Una discussione assurda
Diciamoci la verità: della discussione riguardo le sucessioni di Leuenberger e Merz in Consiglio federale non se ne può veramente più. Hanno stufato la lista interminabile di candidature, le trite e ritrite discussioni sul federalismo e sulla rappresentanza linguistica e regionale, hanno stufato le rivendicazioni regionali che sembrano prevaricare gli interessi nazionali.
Più di tutto ha stufano la discussione sulla rappresentanza femminile. La probabilità che il 22 settembre avremo per la prima volta un governo a maggioranza femminile è grande. Viste le candidature in gioco, non è nemmeno da escludere che avremo 5 donne su 7 in CF. Questa possibilità sembra aver fatto venire i brividi ad alcuni deputati dell’ala borghese, che tutto possono accettare meno che essere governati dal sesso che loro anacronisticamente chiamano debole. Anche Micheline Calmy-Rey si è espressa in maniera critica su 5 donne in CF, perché - poveri loro! - gli uomini potrebbero non sentirsi più rappresentati.

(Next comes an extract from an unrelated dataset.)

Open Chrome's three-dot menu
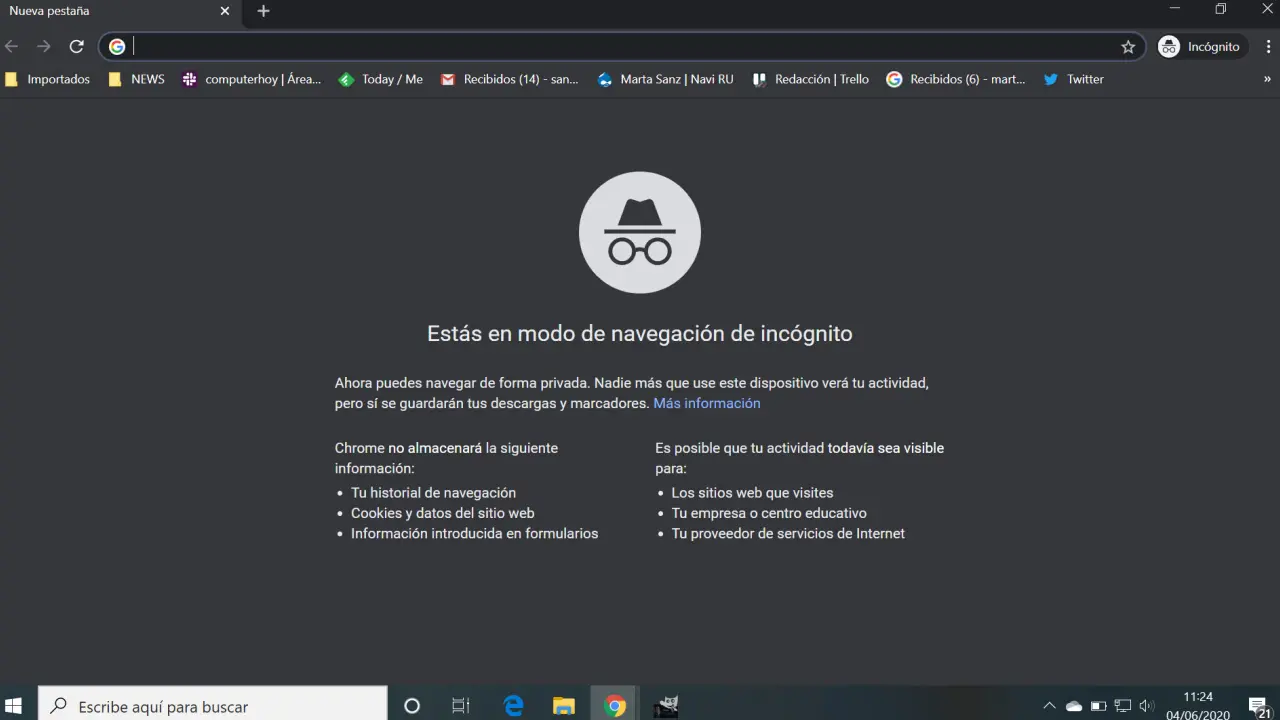The image size is (1280, 720). pos(1268,47)
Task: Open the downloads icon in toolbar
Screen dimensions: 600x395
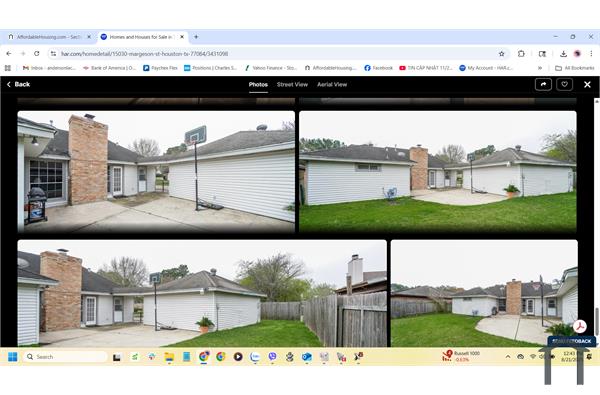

Avere cinque donne non è una garanzia di qualità, ma è mai possibile che nel 2011 una possibilità simile scateni ancora tanto isterismo? Noi donne siamo da sempre sottorappresentate nella stragrande maggioranza dei consessi politici, economici e sociali: questo è un problema perché si tratta di una discriminazione sistemica. Ma se da qui al 2011 avremo 5 donne su 7 in Governo è davvero un problema? Con ogni probabilità non sarà un governo migliore, più efficiente, meno litigioso, meno pasticcione. Sarà un Governo come molti altri, e nessuno ne risentirà particolarmente. A dirlo è la nostra esperienza nazionale: per 136 anni abbiamo avuto un Consiglio federale esclusivamente maschile: a parte la par condicio, ne è mai morto qualcuno?